En su libro Nuestro lado oscuro, Elisabeth Roudinesco da cuenta de que hay muchas historias de las perversiones, pero ninguna de los perversos. Dice que de ellos se ha ocupado el psicoanálisis, pero no la historia. Dice además que de los perversos, cuando alcanzan celebridad por su criminalidad excepcional, sólo queda el eco de su condena. Lo que falta es la narración del contexto social e histórico en el que fermentan los perversos, y concluye, en su libro, que existe una sociedad perversa, un lado b de la cultura en cualquier época, que frena y promueve al mismo tiempo distintos tipos de perversiones. Creo que también puede pensarse como perverso ese mandato cultural que nos hace creer que somos solamente lo que expresa nuestra imagen.
Roudinesco piensa en dos ejes, conectados históricamente en las distintas mitologías y religiones: la metamorfosis y la animalidad. Cómo resolver nuestra parte “animal”, nuestras pulsiones, y cómo mutar en alguna medida sin entrar en choque con la cultura es la llave de un equilibrio. Pero es la cultura la que nos dice que mutar el color de pelo es “natural” y que sacarnos dos costillas para tener cintura más fina no lo es tanto, aunque las mujeres de cintura ancha no tengan tanto éxito como las que tienen cintura de avispa. Sea cual fuere la medida personal para mutar, en las últimas décadas las personas se confunden con sus propias imágenes, como si todo lo que late de la piel para adentro fuera un estorbo biológico.
Con veinte años de diferencia, la literatura generó dos símbolos muy potentes para hablar de la metamorfosis y la animalidad. En 1890, Oscar Wilde pensó a Dorian Gray, y en 1914, Kafka pensó a Gregorio Samsa. Ambos personajes, dice Roudinesco, “invistieron las formas de la perversión, uno para dar brillantez, en contra de la medicina mental, a la grandeza de su deseo perverso, en el corazón de una aristocracia anticuada que prefería servir al arte antes que al poder, y el otro con el fin de desenmascarar su abyecta desnudez en el seno de la normalidad burguesa”.
Dorian Gray no quería envejecer. Se entregó al vicio y al crimen, pero el rictus de su mala conciencia era absorbido por una pintura, mientras su propia imagen permanecía inalterable. En cuanto a Gregorio Samsa, la metamorfosis que lo vuelve un insecto revulsivo parece un puente que debe atravesar para revelarse como un ser desesperado por dar y recibir ternura. Sin embargo, se ha transformado tanto que nadie lo reconoce, y es negado y lapidado por su padre.

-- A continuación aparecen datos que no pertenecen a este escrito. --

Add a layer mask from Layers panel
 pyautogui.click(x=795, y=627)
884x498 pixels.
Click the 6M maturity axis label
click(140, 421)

La radiografía de Fort le pertenece, por supuesto. Tanto como su imagen, siempre en tránsito a otra imagen casi idéntica pero más radical en su cuadratura, en lo redondeado del colágeno, en los geles que le domaban el jopo. Pero en esos clavos que soportaban su columna vertebral, Fort deja por lo menos dos preguntas abiertas, más allá de su triste y disparatada biografía. Una es: ¿Qué miramos cuando miramos a alguien? Y la otra: Ser mirado o mirar, ¿no es demasiado poco?